Continuando a scorrere insieme il capitolo 9 dell’Amoris Laetitia, il paragrafo costituito dai nn 319-320 è titolato: «Spiritualità dell’amore libero ed esclusivo». ‘libero’ ed ‘esclusivo’, vengono percepiti dalla sensibilità attuale vengono come termini tra loro in tensione. L’amore autentico, infatti, sarebbe quello ‘libero’ di seguire l’ispirazione del momento, senza vincoli all’espressione della sua vitalità che la parola ‘esclusivo’ sembra invece richiamare.
In realtà, un amore che non si vincola in modo stabile con l’amato, diventando in tal modo esclusivo, «non arriva mai a presentarlo alla società come degno di essere amato incondizionatamente» (132).
Amoris Laetitia (AL) riconosce che «impegnarsi con un altro in modo esclusivo e definitivo comporta sempre una quota di rischio e di scommessa audace» (132), «però promettere un amore che sia per sempre è possibile quando si scopre un disegno più grande dei propri progetti, che ci sostiene e ci permette di donare l’intero futuro alla persona amata» (124). 
La fedeltà è dunque una possibilità donata da Dio, radicata nel dono del Battesimo e, in modo specifico, nel matrimonio, attraverso cui Cristo ha reso gli sposi partecipi del suo stesso modo di amare, libero, unico e indissolubile. Si apre per loro una possibilità prima impensabile: amarsi con l’amore e la fedeltà di Dio. 

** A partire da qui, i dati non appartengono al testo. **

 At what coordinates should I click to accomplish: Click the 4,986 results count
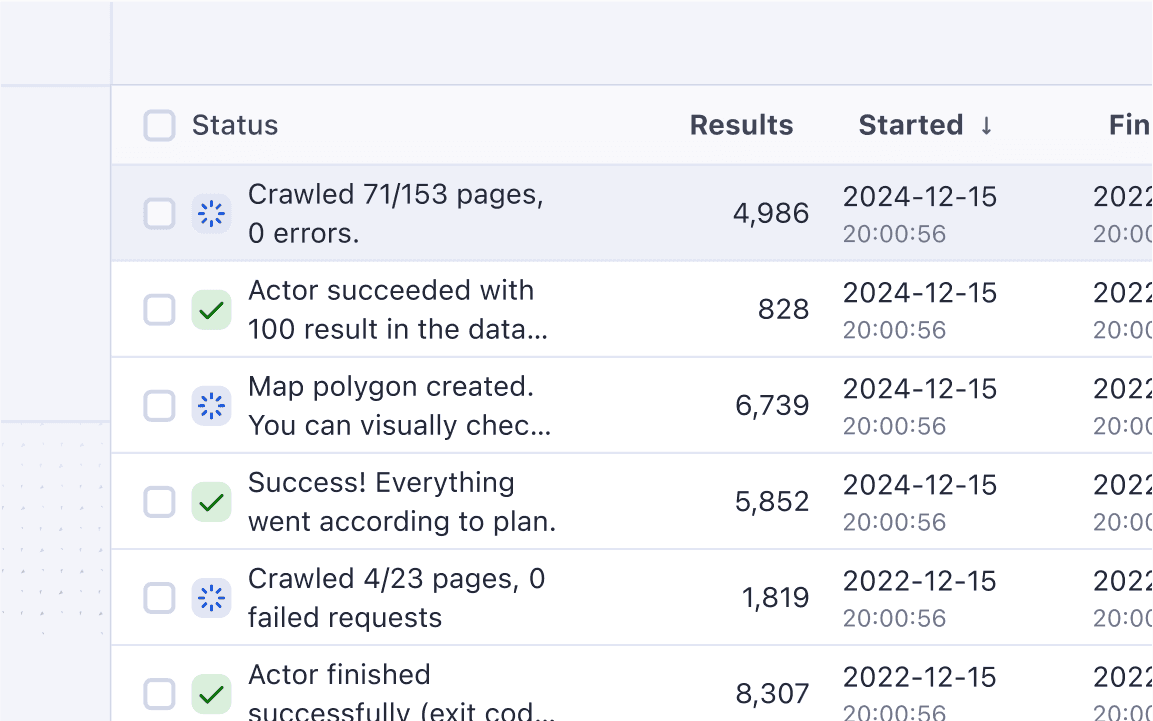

In questo senso, precisa AL, la fedeltà è autenticamente spirituale. Se invece «si trattasse solo di una legge vissuta con rassegnazione», la fedeltà «non avrebbe significato spirituale» (319).

La fedeltà di Dio non è un’idea astratta, ma ha assunto un corpo, il corpo del Figlio di Dio incarnato, Gesù. Egli intrattiene relazioni di profonda condivisione e amicizia in cui è possibile assaporare che cosa significhi essere figli amati da Dio. Gesù porta a compimento la sua vita esprimendo l’amore indissolubile di Dio attraverso il suo corpo, offerto a tutti gli uomini fino alla morte in croce. 
La fedeltà di Dio continua ad essere donata in modo particolare agli sposi e in loro si manifesta in modo singolare. Possiamo dire che la fedeltà di Dio prende corpo nei corpi degli sposi che «assumono la sfida e l’anelito di invecchiare e consumarsi insieme» (319). Le parole ‘invecchiare’ e ‘consumarsi’, fanno riferimento alla concretezza dell’esserci nel corpo e nel tempo, e proprio così «riflettono la fedeltà di Dio», scegliendo di «appartenere completamente ad una sola persona». 
Il “sì” del matrimonio «significa dire all’altro che potrà sempre fidarsi, che non sarà abbandonato se perderà attrattiva, se avrà difficoltà o se si offriranno nuove possibilità di piacere o di interessi egoistici» (132). 

La «ferma decisione» di appartenersi «è una esigenza interiore del patto d’amore coniugale, perché colui che non si decide ad amare per sempre, è difficile che possa amare sinceramente un solo giorno» (319). Questa affermazione si radica nella convinzione che l’amore, per sua stessa natura, non ha limiti: «La carità, in ragione della sua natura, non ha un limite di aumento, essendo essa una partecipazione dell’infinita carità, che è lo Spirito Santo» (134). Questo è particolarmente evidente nel “patto d’amore coniugale”: «nella stessa natura dell’amore coniugale vi è l’apertura al definitivo. L’unione che si cristallizza nella promessa matrimoniale per sempre, è più che una formalità sociale o una tradizione, perché si radica nelle inclinazioni spontanee della persona umana» (123), creata ad immagine dell’Amore. 
D’altra parte, possiamo anche affermare che l’amore tra un uomo e una donna svela, a poco a poco, il suo carattere coniugale, mano a mano che emerge l’appello potente ad offrirsi nella propria totalità all’altra persona per sempre. Quando tale appello al tutto e per sempre incontra nel volto dell’altro spazi promettenti di reciprocità, l’amore coniugale comincia a prendere forma e consistenza. E i due cominciano a riconoscere il loro amore come frutto e promessa della grazia di Dio. Per grazia, «il matrimonio basato su un amore esclusivo e definitivo diventa l’icona del rapporto di Dio con il suo popolo e viceversa: il modo di amare di Dio diventa la misura dell’amore umano» (70).